Analysis

Abortion proponents anoint themselves women’s rights champions, complain that protecting women is too expensive

Also claim to be telepathic.

“Texas legislators don’t care about women’s safety; they just want to shut down abortion clinics.”

In monitoring Live Action’s Twitter feed, I’m starting to see this old chestnut popping up everywhere. Abortion proponents, in fighting HB2 (formerly SB5) in Texas, are accusing the bills’ sponsors of wanting to close facilities, or impede access to a woman’s choice, or curtail the availability of essential health care, or whatever the hot new euphemism is this particular minute.

“They just want to shut down abortion clinics” is a bad rhetorical basket for the pro-abortion movement to place its eggs in. Because pro-lifers have a ready response available, as obvious as it is pithy – namely, “So what if they do?”

First of all, it should go without saying that to pronounce what’s in a legislator’s head requires abortion proponents to be mind-readers. Granted, it’s no great shock that the same people who profess the ability to predict the future of an underprivileged child so well as to justify killing him before he’s born now hope to pass themselves off as telepathic. But even if they were telepathic, this argument wouldn’t hold water.

The fact is, it doesn’t matter what the author of a law wants or thinks or feels, no matter how important abortion advocates want feelings to be. What matters is what the law does. And when we get into that, it starts to make more sense why the opposition is dead-set on effecting policy via ersatz telepathy.

Photo Credit: LifeNews

On the one hand, it’s easy to crow that Texas lawmakers want to shut down abortion facilities. And maybe they do. But you can ascribe the most nefarious possible motives to these people, and yet hallways wide enough for a stretcher to pass through are still a good idea. Forbidding so-called doctors to dismember fully formed, pain-capable children until they’re dead – or, for that matter, snuff out first-trimester babies with a sharp-edged, high-powered suction machine – is still the right thing to do.

So the abortion proponents’ argument here is not so much that pro-life Texans are doing a bad thing, but that they’re mean while they’re doing good things.

Once you call attention to this, only then will you get the abortion proponent to start talking about why scheduling a follow-up after administering dangerous abortion drugs and requiring hospital admitting privileges are bad. Those arguments are pretty lousy, too – recall the less-covered contention by Planned Parenthood’s Alisa LaPolt Snow (of infanticide-supporting fame) that transporting a living victim of a botched abortion to a hospital for life-saving care is just too inconvenient. But why bother with the ridiculous, unprovable, and easily shot down “want to shut down clinics” argument in the first place? Are abortion advocates arguing coherently and in good faith, or are they just throwing whatever they can at the wall to see what sticks?
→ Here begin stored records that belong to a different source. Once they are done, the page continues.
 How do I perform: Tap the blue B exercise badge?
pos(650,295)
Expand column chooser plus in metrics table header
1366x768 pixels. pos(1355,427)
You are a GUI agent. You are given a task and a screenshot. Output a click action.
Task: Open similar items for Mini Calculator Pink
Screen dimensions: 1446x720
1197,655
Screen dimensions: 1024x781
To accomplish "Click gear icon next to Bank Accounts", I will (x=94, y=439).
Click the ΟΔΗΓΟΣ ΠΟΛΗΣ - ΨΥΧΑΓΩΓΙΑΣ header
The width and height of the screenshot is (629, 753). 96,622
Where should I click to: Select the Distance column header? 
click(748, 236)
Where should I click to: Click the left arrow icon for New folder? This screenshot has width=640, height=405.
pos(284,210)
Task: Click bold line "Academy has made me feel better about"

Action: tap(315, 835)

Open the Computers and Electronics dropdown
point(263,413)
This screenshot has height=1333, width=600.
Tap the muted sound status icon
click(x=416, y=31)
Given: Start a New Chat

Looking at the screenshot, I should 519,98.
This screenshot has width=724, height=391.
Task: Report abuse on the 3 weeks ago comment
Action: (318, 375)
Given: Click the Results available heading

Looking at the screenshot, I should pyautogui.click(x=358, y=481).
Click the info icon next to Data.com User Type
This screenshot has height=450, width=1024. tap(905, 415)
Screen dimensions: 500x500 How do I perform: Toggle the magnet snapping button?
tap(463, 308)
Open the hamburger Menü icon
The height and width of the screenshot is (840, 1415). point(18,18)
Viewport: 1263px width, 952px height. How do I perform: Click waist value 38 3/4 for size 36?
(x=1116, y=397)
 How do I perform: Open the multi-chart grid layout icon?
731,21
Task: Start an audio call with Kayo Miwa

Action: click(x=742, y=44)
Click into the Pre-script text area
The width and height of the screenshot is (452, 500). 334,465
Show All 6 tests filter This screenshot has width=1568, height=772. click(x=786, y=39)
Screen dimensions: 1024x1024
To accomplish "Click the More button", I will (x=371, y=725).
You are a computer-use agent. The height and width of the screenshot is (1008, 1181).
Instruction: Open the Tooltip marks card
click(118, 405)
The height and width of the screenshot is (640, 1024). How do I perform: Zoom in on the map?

(Another example is the “politicians aren’t doctors” argument, which contends that nobody but a physician can make laws about abortion.  Overlooking the fact that State Sen. Donna Campbell actually is a doctor*, this is like saying that only cooks can make laws about food service, only financiers can make laws about banking, and only oil executives can regulate the oil industry.)

It is very hard for the abortion lobby to present coherent opposition to the actual provisions of bills like HB2. They’d much rather play psychic than explain why abortion mills having to adhere to the same standards as any other surgical facility oppresses women, or why sufficiently wide hallways – which could have saved Gosnell victim Karnamaya Mongar, by the way, had a requirement for them been enforced – impose a financial burden so onerous as to make it preferable to imperil women’s lives and safety by going without them.

In other words, when we get past the “pro-lifers are mean” argument, we find that self-anointed women’s rights champions are complaining that regulations that explicitly keep women from being killed are too expensive. No wonder they’d rather bust out the Ouija board.

*Campbell is an emergency room physician. Also in the “Texas pro-life doctors” roster are U.S. Rep. Michael Burgess and former U.S. Rep. Ron Paul (both obstetricians), as well as Rep. John Zerwas (anesthesiologist). Pro-life senators Tom Coburn (R-OK) and Rand Paul (R-KY) are doctors as well – an obstetrician and an ophthalmologist, respectively.

Perhaps these doctors don’t count, though; perhaps only abortionists should be allowed to make law on abortion. And why not? Planned Parenthood’s “self-regulating” in Delaware is going swimmingly. “Meat-market, assembly-line” abortions – now back in business!